- DATA RECORDS

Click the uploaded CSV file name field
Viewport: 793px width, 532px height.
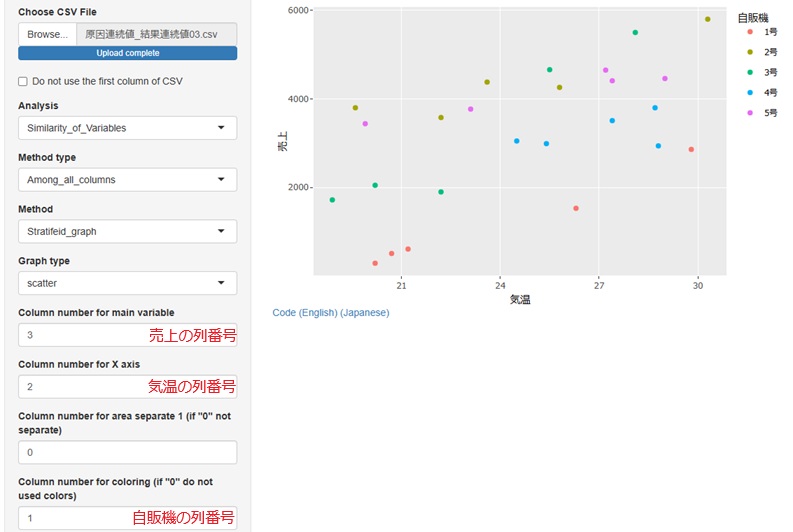click(x=156, y=34)
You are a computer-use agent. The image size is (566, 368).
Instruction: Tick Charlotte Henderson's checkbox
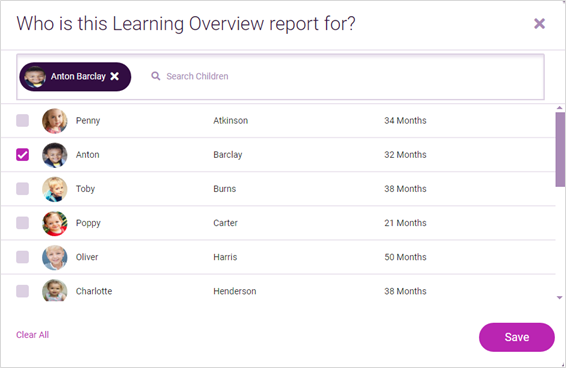pyautogui.click(x=22, y=291)
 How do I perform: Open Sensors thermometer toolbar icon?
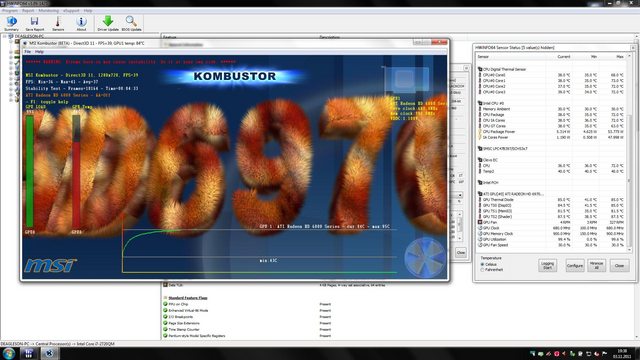tap(58, 23)
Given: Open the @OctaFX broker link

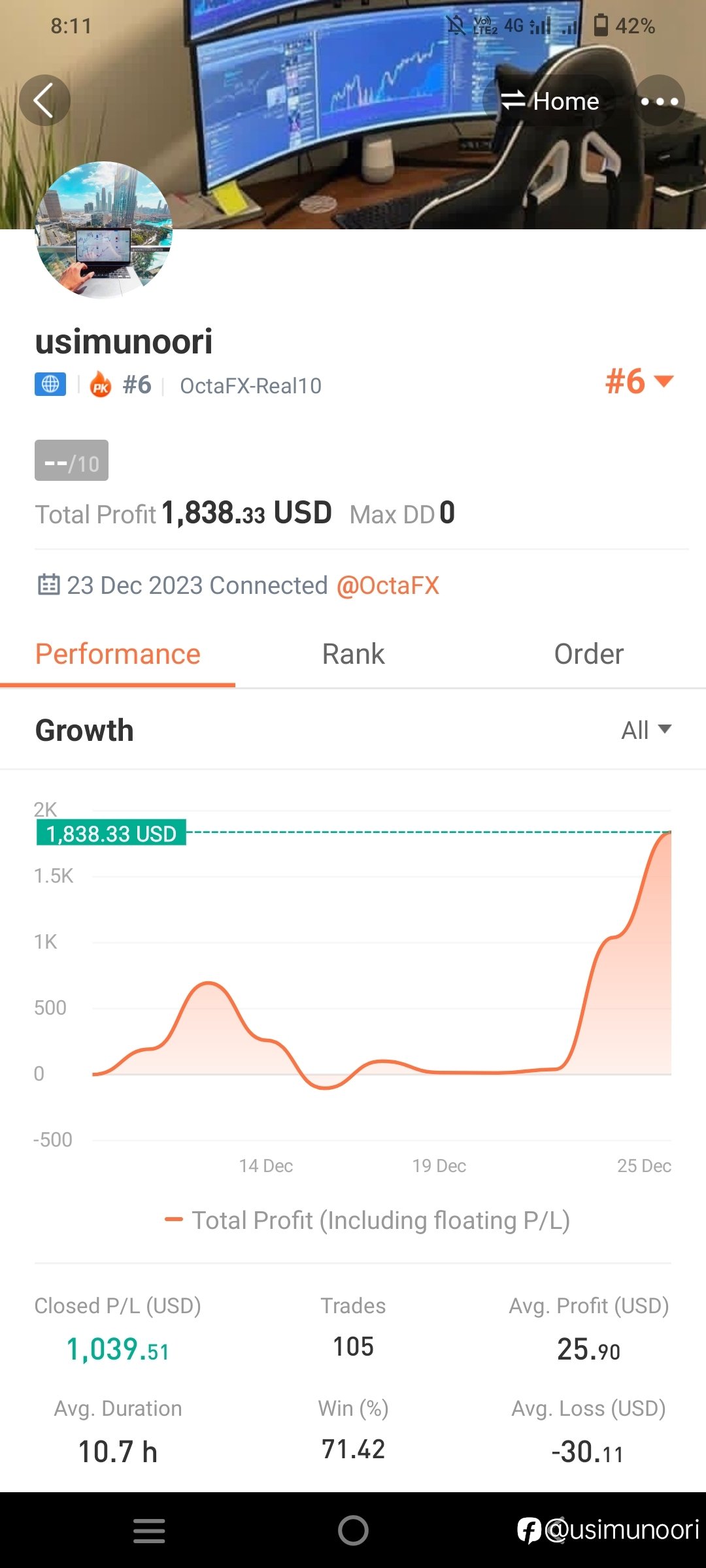Looking at the screenshot, I should 388,585.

- WHAT IS REQUIRED
Restate the records above exactly, less any pictures.

- COMPLETED EXERCISE
Click the uploaded CSV file name field
Viewport: 793px width, 532px height.
click(x=156, y=34)
You are a computer-use agent. The image size is (566, 368).
Instruction: Tick Charlotte Henderson's checkbox
pyautogui.click(x=22, y=291)
 How do I perform: Open Sensors thermometer toolbar icon?
tap(58, 23)
Given: Open the @OctaFX broker link

Looking at the screenshot, I should 388,585.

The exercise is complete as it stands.